# Task description
Lay out everything below from the line containing "Task: Enable the Shadow checkbox" down to the line containing "Action: [x=27, y=327]", both included, as a Markdown table with the columns Row and Item line. Skip blank lines and leave the pictures out.

# Supplied data
────
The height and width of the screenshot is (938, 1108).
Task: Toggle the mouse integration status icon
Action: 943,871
────
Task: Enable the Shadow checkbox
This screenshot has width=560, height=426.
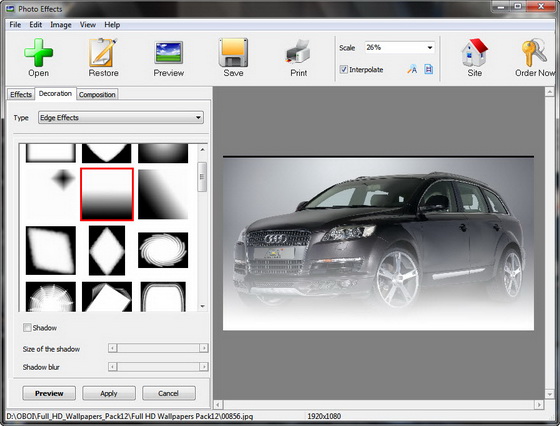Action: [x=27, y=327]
────
# Written answer
| Row | Item line |
|---|---|
| 1 | Task: Enable the Shadow checkbox |
| 2 | This screenshot has width=560, height=426. |
| 3 | Action: [x=27, y=327] |